[Saved entries]
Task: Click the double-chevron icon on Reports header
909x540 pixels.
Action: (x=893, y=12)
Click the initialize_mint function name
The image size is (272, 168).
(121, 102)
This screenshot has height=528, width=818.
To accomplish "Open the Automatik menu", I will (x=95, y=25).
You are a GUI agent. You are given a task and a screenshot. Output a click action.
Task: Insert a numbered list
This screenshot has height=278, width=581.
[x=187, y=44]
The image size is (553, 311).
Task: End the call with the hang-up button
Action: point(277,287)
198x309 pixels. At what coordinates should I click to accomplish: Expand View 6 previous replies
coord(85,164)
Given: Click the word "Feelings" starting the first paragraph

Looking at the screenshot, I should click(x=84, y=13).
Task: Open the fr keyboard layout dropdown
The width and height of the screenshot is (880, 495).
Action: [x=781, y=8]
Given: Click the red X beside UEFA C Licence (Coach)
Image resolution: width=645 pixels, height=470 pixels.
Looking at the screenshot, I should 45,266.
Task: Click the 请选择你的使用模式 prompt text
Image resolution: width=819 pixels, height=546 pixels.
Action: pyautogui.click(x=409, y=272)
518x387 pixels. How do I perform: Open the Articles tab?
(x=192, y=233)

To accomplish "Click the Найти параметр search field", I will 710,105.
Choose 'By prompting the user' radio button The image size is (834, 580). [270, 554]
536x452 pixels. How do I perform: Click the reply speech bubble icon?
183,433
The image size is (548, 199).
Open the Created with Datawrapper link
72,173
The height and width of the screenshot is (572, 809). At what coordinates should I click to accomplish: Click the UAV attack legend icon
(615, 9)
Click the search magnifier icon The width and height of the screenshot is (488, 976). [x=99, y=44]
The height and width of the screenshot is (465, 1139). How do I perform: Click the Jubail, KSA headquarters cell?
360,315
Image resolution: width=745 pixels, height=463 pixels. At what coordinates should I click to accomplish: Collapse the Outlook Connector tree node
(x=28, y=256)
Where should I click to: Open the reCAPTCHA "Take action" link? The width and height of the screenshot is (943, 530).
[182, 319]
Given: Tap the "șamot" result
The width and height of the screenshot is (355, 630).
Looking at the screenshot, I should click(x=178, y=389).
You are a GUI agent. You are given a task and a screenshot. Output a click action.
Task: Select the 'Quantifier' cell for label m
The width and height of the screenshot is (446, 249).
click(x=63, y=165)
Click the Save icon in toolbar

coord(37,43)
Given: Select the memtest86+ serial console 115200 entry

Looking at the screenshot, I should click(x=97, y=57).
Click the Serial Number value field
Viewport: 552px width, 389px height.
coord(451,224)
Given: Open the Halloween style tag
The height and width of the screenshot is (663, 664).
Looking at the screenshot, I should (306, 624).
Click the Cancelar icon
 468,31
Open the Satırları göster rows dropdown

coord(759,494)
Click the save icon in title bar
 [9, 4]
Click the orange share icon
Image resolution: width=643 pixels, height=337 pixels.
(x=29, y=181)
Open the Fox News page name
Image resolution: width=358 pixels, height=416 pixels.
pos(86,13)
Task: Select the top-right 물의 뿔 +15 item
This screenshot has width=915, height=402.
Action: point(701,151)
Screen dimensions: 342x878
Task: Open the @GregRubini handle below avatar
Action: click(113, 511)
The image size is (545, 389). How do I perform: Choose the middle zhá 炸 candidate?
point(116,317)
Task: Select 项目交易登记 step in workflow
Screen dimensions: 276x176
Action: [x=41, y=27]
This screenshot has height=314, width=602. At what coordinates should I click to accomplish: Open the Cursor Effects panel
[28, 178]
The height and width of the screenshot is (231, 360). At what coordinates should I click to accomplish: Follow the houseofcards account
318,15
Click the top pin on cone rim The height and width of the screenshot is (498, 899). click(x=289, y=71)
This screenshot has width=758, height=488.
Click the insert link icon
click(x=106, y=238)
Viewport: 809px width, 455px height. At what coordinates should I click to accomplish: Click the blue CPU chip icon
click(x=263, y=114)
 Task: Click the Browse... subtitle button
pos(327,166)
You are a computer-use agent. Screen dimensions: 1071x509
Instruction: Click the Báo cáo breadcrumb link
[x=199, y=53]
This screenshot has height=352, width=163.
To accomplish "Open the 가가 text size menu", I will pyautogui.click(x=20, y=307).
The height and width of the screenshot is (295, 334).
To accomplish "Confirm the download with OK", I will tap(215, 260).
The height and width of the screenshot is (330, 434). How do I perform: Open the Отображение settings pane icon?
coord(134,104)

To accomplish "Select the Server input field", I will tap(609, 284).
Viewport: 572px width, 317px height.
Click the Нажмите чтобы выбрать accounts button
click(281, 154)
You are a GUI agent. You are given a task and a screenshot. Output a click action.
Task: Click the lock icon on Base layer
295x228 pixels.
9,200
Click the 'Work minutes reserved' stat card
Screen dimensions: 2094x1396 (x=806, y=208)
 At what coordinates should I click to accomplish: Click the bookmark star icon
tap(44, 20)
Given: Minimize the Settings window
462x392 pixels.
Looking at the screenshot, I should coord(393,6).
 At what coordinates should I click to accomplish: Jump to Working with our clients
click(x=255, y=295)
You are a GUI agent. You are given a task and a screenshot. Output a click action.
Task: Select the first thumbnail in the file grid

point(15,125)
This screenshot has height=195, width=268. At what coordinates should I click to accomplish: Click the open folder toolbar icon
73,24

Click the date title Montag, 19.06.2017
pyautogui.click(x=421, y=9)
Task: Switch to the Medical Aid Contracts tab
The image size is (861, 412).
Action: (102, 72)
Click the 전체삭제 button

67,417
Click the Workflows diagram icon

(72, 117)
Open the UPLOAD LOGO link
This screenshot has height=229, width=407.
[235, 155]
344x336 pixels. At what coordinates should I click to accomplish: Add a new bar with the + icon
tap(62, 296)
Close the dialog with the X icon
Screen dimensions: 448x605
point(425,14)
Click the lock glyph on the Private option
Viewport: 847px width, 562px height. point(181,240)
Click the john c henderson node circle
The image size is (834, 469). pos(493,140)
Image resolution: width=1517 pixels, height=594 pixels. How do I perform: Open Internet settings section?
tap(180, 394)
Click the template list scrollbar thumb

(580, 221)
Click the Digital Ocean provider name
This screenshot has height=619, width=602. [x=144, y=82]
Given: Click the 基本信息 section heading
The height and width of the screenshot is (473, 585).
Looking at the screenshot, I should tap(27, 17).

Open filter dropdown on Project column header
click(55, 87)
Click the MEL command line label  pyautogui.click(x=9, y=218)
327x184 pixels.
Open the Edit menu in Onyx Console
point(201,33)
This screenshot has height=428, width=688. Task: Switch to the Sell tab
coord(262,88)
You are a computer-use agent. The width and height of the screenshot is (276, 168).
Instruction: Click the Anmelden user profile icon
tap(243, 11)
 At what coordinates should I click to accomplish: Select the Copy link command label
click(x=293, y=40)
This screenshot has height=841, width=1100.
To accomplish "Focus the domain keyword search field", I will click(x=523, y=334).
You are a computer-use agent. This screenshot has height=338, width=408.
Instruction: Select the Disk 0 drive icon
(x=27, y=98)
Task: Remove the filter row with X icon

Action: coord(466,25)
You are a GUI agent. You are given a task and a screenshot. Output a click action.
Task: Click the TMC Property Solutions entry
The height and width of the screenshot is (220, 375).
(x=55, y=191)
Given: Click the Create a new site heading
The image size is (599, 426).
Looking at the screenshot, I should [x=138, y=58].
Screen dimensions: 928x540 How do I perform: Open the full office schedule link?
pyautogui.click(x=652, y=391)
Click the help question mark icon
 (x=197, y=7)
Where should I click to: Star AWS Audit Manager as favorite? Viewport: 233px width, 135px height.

**Problem to work on:**
Report all lines of the data that include the word "heading".

**Expected answer:**
Given: Click the 基本信息 section heading
Given: Click the Create a new site heading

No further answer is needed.